Jack and Ennis end up reaching destructive ends. Jack pursues promiscuous relationships with other men, all the while staying married with his wife unaware, and ends up being beaten to death because of his homosexuality. At the end of the movie they hint that his wife finally found out, and his parents too. As for Ennis, he is left without a home, without a wife, living in a ramshackle house and working cowboy jobs that leave him unable to participate in his daughter's lives. To his credit, he does put one job aside to agree to attend his daughter's wedding. But the last shot sees him not staring at a family picture and regretting what he left behind, but caressing a shirt of Jack's and crying over the man he committed adultery with for 20 years.

Now let's take homosexuality out of the equation for a minute. If Jack and Ennis had been Jacqueline and Ennis, cheating on their spouses for 20 years, would people then consider them admirable characters? Would Brokeback Mountain then be lauded as a story that needed to be told? Absolutely not. So save accusations of homophobia for another man. I didn't care for this movie not because of a homosexual romance, but because the main characters are being shoved down our throats as deserving of our sympathy when in fact they are not so deserving.
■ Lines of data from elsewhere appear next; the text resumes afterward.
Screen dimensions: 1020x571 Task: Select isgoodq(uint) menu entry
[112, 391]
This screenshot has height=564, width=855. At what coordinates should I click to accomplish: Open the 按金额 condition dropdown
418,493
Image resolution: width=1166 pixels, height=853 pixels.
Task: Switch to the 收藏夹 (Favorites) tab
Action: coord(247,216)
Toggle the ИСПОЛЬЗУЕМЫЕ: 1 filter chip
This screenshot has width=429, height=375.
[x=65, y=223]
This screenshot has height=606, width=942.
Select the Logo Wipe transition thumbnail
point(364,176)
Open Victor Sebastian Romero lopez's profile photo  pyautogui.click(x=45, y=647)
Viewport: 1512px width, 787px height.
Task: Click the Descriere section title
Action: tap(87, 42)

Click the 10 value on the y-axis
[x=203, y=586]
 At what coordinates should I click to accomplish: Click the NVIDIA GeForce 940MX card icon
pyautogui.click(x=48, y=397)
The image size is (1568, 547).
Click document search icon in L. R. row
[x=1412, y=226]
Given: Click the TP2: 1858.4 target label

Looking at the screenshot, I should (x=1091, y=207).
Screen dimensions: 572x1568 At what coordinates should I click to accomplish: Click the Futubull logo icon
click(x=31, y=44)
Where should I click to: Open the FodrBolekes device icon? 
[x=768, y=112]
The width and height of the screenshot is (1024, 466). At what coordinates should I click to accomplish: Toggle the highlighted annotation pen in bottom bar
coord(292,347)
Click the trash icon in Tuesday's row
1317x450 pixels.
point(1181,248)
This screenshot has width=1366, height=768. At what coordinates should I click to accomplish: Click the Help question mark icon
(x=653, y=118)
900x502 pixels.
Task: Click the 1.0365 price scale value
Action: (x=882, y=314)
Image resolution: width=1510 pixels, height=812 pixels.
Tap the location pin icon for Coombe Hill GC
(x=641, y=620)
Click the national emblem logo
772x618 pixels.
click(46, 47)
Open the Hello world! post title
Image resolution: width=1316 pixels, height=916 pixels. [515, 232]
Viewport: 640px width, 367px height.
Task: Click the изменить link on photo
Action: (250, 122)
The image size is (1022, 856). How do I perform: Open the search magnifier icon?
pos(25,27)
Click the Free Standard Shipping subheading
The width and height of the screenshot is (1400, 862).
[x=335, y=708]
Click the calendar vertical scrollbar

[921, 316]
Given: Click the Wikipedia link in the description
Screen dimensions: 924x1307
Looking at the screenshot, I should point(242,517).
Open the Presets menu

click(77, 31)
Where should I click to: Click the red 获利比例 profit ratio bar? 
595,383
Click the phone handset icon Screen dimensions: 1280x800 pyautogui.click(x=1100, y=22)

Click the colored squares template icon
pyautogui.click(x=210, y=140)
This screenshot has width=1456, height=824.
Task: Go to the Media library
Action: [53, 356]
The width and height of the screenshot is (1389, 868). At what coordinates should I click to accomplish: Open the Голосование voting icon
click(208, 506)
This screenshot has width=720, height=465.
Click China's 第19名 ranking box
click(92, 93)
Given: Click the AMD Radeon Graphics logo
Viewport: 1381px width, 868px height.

The second movie we watched was The Squid and The Whale, an independent film which didn't see wide release but was still nominated for an Oscar for original screenplay, a well deserved nomination. I thought this was a fantastic movie. The plot involves two married writers, Jeff Daniels and Laura Linney, who decide to divorce, and the effect their actions have on their two sons. Daniels is entirely centered on self, so you might think that Linney would be justified in seeking divorce, but not so. We discover later that Laura Linney had been seeing other men behind her husband's back. Just from that short description you would think that my reaction would be the same as the one I had to Brokeback Mountain, but you would be wrong. In this movie we see adultery as an act of selfishness which affects not only the people involved but those around him/her. We are not asked to sympathize with the mother and father, or hate them for that matter; we are simply given a snapshot of the family and allowed to draw our own conclusions.

One of their sons, Owen, withdraws into himself; the other son, Walt, has a girlfriend who cares about him but he won't return the love, instead choosing to "play the field" (on his father's advice). He ends up in therapy.The title of the movie comes from a statue that the older son remembers seeing in a museum of a squid and a whale fighting. He tells his therapist that the statue always scared him as a child and he could never look for long. The squid and the whale fighting can be seen as a symbol of his parents torn relationship and the son not facing the effects on his life head on. The final shot is of Walt returning to the museum and staring at the statue as the screen fades to black; the message being that Walt has finally decided to confront the ugliness of life in a split family.

The Squid and The Whale contains some nudity, profanity and graphic sexual content, so it's not for everyone. But I would easily recommend this movie over Brokeback Mountain.